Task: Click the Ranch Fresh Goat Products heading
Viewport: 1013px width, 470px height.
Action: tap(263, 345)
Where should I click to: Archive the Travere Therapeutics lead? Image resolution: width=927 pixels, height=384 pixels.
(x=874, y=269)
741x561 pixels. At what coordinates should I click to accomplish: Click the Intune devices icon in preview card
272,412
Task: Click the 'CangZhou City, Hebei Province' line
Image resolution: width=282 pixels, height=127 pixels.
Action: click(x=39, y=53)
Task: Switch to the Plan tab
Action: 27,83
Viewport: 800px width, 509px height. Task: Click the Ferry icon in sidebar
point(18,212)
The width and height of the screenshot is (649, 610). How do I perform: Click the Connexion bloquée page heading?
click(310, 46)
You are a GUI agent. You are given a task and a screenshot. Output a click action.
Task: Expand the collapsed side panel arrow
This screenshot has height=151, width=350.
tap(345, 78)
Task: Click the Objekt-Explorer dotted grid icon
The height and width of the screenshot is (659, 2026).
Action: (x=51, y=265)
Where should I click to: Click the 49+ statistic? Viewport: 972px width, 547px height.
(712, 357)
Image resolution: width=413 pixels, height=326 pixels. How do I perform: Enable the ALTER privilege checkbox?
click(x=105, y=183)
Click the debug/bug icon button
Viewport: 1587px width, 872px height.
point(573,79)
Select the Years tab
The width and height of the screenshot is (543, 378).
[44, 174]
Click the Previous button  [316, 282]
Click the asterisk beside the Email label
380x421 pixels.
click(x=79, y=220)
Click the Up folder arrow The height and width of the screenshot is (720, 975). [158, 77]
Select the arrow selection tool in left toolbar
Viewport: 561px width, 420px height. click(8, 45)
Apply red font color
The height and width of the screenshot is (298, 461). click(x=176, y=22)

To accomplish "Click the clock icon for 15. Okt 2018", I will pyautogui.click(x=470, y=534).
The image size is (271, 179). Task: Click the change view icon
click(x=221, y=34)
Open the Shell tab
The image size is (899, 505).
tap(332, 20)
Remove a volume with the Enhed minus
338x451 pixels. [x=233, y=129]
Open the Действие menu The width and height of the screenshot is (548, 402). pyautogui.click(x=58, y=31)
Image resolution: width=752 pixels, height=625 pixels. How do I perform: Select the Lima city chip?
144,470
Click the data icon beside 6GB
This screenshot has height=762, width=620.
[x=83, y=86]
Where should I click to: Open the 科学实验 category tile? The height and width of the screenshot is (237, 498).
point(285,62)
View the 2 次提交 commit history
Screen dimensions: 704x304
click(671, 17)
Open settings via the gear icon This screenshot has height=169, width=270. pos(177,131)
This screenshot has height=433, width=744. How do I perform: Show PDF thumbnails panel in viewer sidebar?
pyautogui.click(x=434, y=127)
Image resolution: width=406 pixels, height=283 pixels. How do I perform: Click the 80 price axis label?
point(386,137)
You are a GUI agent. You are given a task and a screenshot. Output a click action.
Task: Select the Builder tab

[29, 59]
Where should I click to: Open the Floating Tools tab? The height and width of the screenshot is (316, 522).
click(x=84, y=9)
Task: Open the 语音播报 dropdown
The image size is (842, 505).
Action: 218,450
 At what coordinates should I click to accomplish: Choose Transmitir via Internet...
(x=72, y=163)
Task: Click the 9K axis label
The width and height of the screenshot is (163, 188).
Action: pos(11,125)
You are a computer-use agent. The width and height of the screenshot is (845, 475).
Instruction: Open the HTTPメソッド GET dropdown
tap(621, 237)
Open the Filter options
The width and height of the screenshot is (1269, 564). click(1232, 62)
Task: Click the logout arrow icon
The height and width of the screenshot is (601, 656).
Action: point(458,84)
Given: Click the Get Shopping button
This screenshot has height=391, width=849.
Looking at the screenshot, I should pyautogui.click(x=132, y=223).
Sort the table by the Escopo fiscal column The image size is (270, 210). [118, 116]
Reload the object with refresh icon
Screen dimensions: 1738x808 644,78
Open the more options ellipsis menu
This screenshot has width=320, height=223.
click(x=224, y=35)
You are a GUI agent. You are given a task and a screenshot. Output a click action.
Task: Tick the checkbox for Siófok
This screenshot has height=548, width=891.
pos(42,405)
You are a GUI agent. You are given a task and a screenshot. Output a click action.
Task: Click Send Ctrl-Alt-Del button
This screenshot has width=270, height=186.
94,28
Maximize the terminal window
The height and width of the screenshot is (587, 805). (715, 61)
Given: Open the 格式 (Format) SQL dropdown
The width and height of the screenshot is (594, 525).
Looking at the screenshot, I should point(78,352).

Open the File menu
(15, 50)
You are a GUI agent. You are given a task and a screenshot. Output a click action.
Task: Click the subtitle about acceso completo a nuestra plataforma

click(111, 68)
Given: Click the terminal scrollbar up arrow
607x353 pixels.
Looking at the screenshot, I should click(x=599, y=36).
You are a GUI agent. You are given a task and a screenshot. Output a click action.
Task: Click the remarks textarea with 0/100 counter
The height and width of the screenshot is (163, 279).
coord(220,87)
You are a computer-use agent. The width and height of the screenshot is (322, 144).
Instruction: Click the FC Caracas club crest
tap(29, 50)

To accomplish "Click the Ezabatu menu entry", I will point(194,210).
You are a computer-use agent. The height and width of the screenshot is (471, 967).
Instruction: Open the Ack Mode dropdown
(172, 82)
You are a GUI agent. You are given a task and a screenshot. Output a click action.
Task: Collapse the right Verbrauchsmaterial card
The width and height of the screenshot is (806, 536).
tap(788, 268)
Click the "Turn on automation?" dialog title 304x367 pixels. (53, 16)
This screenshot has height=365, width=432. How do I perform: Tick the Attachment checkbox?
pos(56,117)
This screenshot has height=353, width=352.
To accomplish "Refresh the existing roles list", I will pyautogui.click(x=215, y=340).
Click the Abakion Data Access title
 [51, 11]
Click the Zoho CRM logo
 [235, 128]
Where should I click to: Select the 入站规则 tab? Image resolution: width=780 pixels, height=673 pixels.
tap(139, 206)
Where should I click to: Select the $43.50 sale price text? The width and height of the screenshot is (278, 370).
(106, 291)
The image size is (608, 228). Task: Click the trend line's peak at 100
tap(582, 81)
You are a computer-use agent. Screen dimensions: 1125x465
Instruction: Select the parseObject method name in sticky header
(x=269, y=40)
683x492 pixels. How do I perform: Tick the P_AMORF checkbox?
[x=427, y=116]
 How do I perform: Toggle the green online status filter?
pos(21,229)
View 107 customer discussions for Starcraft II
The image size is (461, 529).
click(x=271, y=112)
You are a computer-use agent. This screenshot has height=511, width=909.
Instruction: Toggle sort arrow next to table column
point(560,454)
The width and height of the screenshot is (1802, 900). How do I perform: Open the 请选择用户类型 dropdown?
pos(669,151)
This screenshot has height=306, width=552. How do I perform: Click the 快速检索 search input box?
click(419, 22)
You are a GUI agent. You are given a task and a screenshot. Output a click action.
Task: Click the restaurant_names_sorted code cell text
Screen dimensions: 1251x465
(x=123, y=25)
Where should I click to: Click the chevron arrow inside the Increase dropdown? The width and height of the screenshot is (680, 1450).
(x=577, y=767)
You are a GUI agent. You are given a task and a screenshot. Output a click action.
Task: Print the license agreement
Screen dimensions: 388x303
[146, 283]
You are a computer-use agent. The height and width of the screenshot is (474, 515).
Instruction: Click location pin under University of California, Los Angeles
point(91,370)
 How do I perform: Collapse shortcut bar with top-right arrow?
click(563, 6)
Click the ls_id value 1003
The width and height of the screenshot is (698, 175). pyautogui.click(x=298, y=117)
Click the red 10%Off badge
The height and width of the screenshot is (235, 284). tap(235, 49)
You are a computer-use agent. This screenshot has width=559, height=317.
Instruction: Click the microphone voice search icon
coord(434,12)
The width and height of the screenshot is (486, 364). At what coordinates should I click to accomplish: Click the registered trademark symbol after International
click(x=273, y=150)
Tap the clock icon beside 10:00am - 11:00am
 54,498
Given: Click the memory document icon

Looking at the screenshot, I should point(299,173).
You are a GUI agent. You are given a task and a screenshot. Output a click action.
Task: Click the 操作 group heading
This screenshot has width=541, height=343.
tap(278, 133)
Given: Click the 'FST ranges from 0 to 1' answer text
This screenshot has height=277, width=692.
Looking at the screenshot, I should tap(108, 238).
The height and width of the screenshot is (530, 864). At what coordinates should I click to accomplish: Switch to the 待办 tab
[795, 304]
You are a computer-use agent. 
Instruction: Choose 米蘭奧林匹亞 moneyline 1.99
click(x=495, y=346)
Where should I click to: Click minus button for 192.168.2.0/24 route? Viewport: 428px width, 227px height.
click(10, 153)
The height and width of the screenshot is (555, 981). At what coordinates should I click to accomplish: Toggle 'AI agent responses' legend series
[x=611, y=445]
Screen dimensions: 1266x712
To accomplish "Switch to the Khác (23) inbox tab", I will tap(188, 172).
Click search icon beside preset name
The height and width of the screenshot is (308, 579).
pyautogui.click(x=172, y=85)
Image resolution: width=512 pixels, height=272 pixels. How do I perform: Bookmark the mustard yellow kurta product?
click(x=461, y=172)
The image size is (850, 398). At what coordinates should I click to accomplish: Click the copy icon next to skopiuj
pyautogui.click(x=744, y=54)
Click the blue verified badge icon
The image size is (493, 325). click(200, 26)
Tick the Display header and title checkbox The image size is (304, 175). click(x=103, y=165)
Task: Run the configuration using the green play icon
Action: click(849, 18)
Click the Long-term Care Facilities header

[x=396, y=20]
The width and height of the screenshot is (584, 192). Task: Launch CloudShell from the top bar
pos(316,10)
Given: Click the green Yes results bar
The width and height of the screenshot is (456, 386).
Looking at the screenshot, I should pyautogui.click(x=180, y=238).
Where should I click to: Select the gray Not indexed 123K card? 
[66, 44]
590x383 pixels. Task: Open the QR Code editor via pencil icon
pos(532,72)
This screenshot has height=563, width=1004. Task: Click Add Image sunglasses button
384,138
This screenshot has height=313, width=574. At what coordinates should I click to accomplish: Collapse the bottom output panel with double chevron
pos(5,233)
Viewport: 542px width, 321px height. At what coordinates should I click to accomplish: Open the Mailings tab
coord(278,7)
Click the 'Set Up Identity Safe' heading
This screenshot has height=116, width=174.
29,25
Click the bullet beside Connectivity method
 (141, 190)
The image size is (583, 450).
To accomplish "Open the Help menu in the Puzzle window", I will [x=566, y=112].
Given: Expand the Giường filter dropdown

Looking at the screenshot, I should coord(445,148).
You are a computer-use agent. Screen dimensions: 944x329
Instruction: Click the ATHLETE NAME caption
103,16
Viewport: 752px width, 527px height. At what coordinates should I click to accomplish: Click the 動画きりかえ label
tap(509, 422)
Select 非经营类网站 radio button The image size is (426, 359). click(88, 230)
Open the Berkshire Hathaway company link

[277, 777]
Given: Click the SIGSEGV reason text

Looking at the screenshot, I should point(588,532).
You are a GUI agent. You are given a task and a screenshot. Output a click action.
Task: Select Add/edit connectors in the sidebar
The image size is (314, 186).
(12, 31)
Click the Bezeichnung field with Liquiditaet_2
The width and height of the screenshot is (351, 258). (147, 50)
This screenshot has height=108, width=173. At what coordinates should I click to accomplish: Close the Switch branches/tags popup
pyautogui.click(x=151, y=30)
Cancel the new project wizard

....

ASSIGNMENT:
Filter the entries above down to the lines containing the word "will".

RESULT:
To accomplish "Click the clock icon for 15. Okt 2018", I will pyautogui.click(x=470, y=534).
To accomplish "Click the Ezabatu menu entry", I will point(194,210).
To accomplish "Refresh the existing roles list", I will pyautogui.click(x=215, y=340).
To accomplish "Switch to the Khác (23) inbox tab", I will tap(188, 172).
To accomplish "Open the Help menu in the Puzzle window", I will [x=566, y=112].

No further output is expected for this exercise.